Unified Coalesced table¶
The Unified Coalesced table contains all the PII data that has been processed through Stitch. The data is organized by the semantic tag as the column heading and then coalesced into one single table. A unique Amperity ID may appear in more than one row.
The Unified Coalesced table is added to databases in the Customer 360 page when:
The Stitch QA database is added using the “Stitch QA” database template.
A customer 360 database is added using the “Customer 360” database template.

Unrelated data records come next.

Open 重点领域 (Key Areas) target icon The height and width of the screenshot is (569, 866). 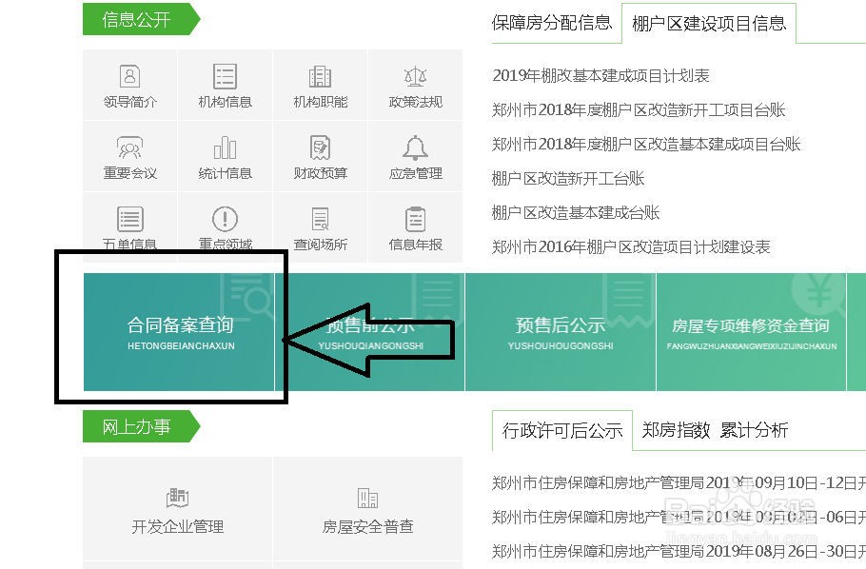[225, 226]
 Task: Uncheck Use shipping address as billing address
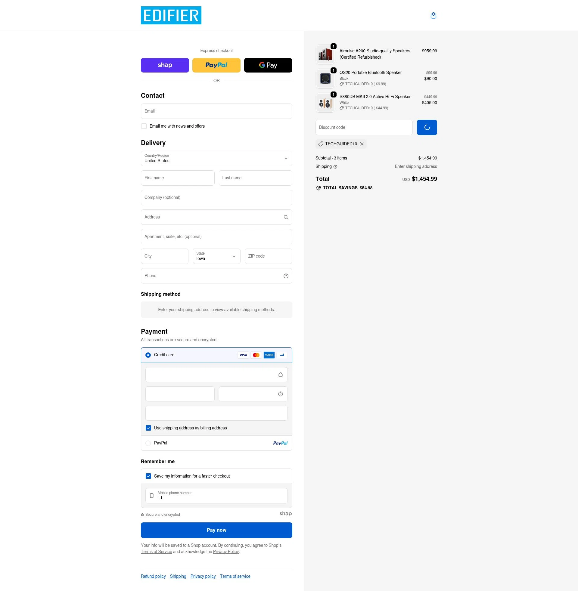click(148, 428)
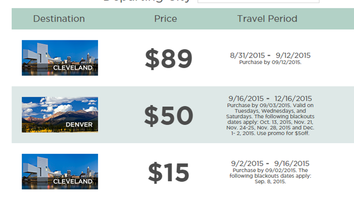Image resolution: width=354 pixels, height=199 pixels.
Task: Select the $50 fare to Denver
Action: (x=168, y=115)
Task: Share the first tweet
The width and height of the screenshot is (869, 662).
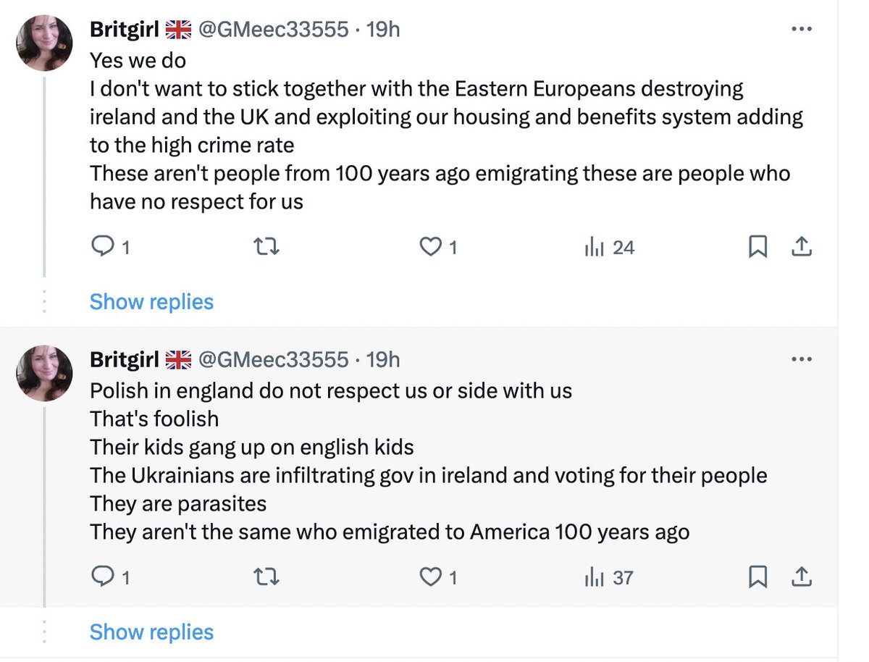Action: 801,248
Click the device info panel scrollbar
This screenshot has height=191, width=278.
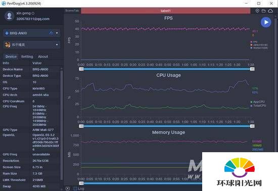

A table is added to a custom database using the Unified Coalesced table as a passthrough table.
Use with Stitch QA¶
Use the Unified Coalesced table as part of the Stitch QA process to:
Ensure semantic tags are selected and visible to the Queries page
Investigate relationships between records, especially when records appear to be assigned (not assigned) to an incorrect (correct) Amperity ID, which defines a single cluster of records
Investigate blocklisted values
Tip
The Unified Coalesced and Unified Preprocessed Raw tables are frequently used together during Stitch QA because many investigation patterns will compare the values in one table to the values in the other.
Profile semantics and foreign keys¶
Use the Customer 360 page to verify that rows with profile semantic tags and foreign keys are selected to be available to the Queries page. Has the list of profile and/or foreign key semantics changed since the last time you have performed Stitch QA? This will occur when a data source is added that requires a new foreign key or in a situation where one of the less frequently used profile semantic tags is applied to a new data source.
Open the table in the Database Explorer and verify that all rows in the table that are associated with a semantic tag or a foreign key have a checkmark in the left column. Rows without a checkmark will not make the associated FIELD available to the Queries page. If rows do not have a checkmark, edit the table and apply the checkmark, save the table, activate the Stitch QA database, and then run the database to refresh the table.
Relationships between records¶
Use the Queries page to investigate unexpected relationships between individual records that share the same Amperity ID and to investigate why records that look like they should belong to the same cluster of records were split.
Use a combination of the Unified Coalesced and Unified Preprocessed Raw tables to review the data that is associated with these records to help understand why groups of records were matched or why certain records were assigned to a cluster.
In some cases, you may need to investigate and compare entire clusters to better understand why (or why not) these groups of records were maintained (or split) during hierarchical comparison, a step in the Stitch process that occurs after pairwise comparison and scoring.
Global blocklist values¶
The Unified Coalesced table provides additional data about individual records, such as blocklisted values, component IDs, or if a record belongs to a supersized cluster.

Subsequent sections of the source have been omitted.